■ EXERCISE REQUIREMENTS ■
Each entry that follows should be given again word for word; please leave out its pictures.

■ Stored records ■
+===+

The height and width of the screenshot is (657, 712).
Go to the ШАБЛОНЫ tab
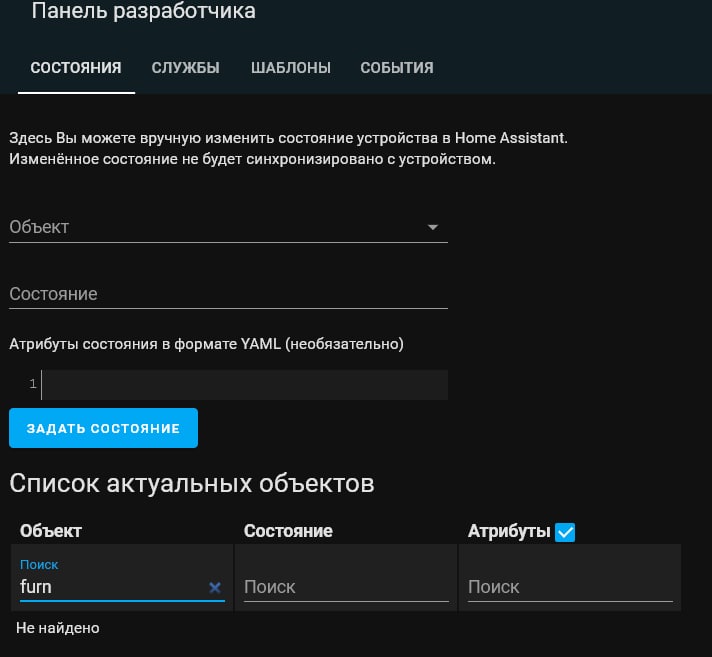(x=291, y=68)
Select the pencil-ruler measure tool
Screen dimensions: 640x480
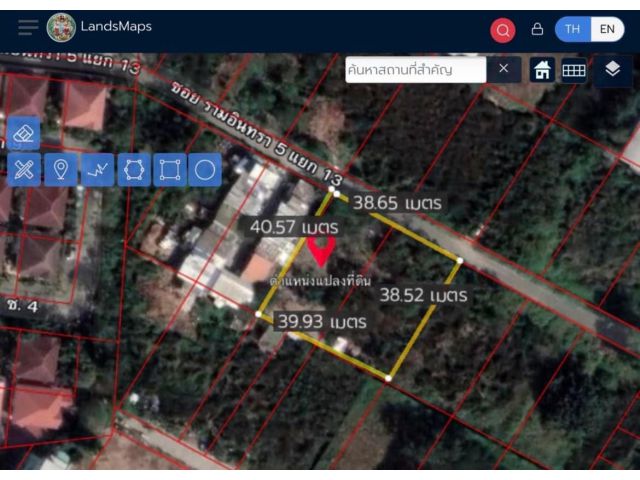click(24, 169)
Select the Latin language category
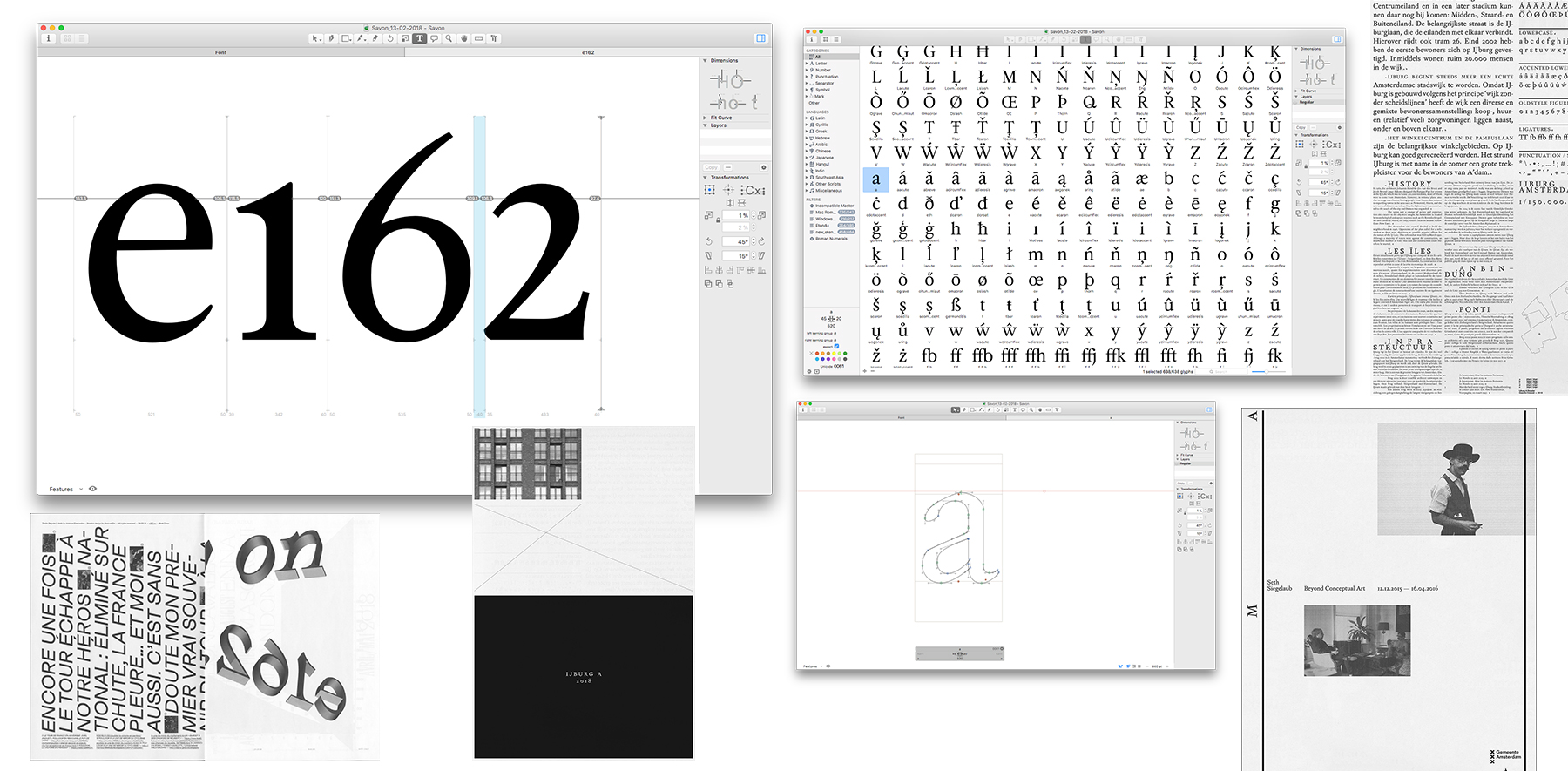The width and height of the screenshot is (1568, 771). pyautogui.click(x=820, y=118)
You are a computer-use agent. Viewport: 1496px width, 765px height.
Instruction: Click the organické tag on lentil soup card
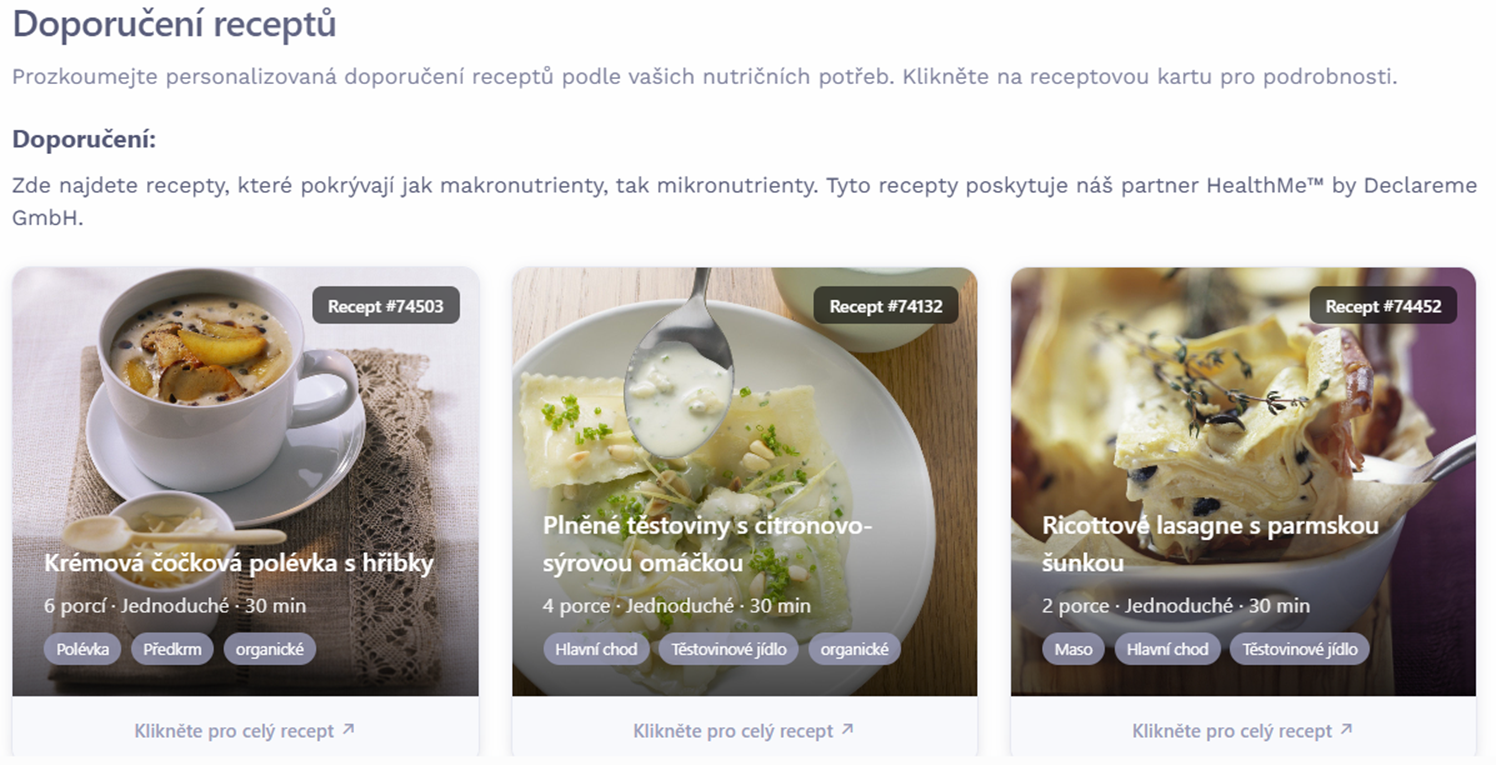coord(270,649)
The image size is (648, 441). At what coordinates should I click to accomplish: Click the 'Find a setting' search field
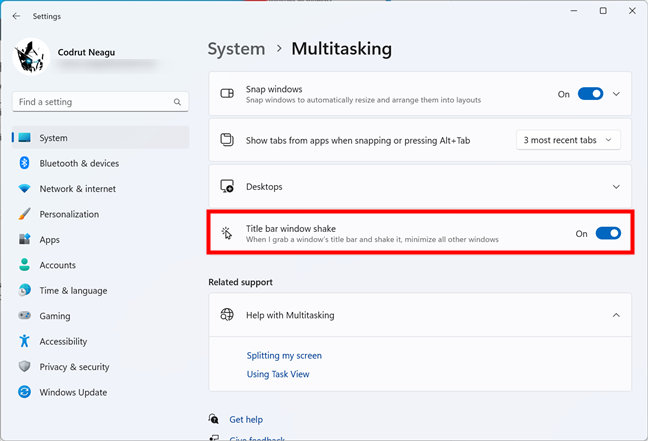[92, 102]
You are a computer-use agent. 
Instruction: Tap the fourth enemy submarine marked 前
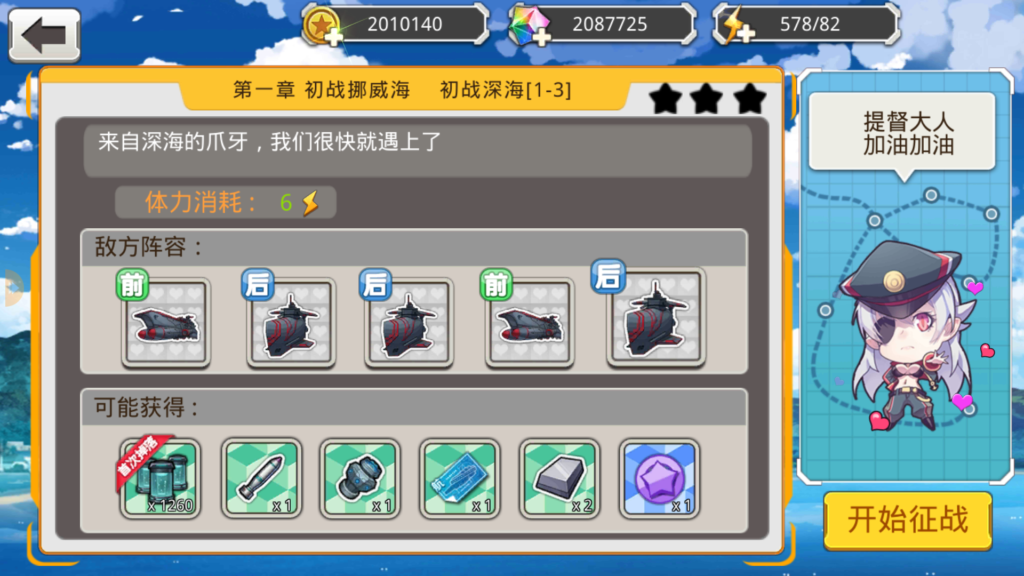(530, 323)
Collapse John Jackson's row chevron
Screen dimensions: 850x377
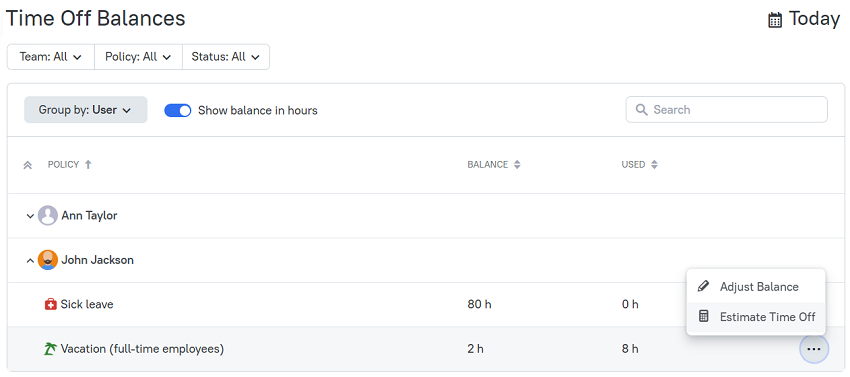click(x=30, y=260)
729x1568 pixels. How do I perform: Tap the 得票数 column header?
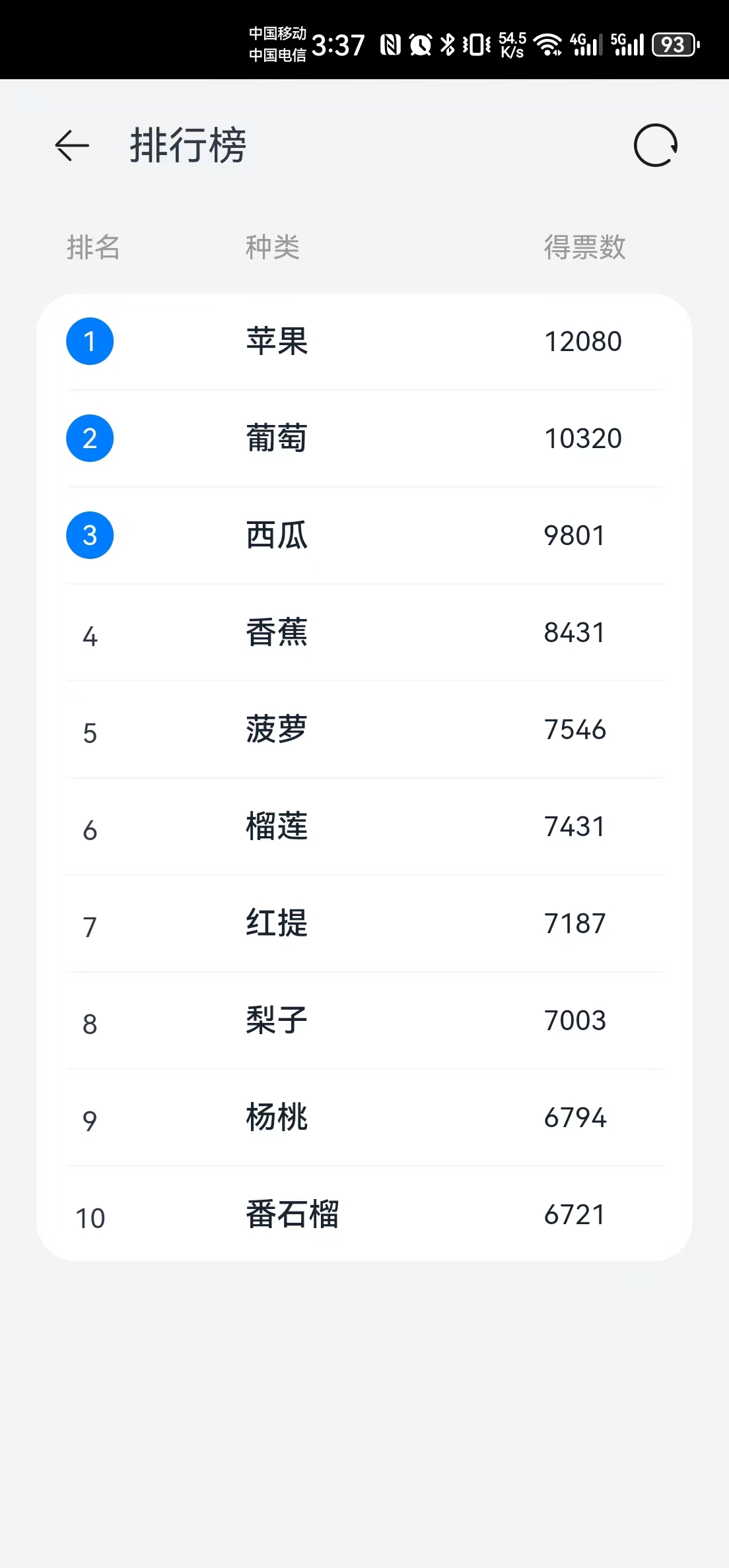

+===+

■ EXERCISE RESULT ■
The height and width of the screenshot is (657, 712).
Go to the ШАБЛОНЫ tab
(x=291, y=68)
Select the pencil-ruler measure tool
Screen dimensions: 640x480
click(24, 169)
Select the Latin language category
The width and height of the screenshot is (1568, 771). pyautogui.click(x=820, y=118)
You are a computer-use agent. Viewport: 1496px width, 765px height.
Instruction: Click the organické tag on lentil soup card
coord(270,649)
The image size is (648, 441). At what coordinates should I click to accomplish: Click the 'Find a setting' search field
[92, 102]
You are a computer-use agent. 
Instruction: Tap the fourth enemy submarine marked 前
(530, 323)
Collapse John Jackson's row chevron
Screen dimensions: 850x377
click(x=30, y=260)
729x1568 pixels. How do I perform: Tap the 得票数 column header?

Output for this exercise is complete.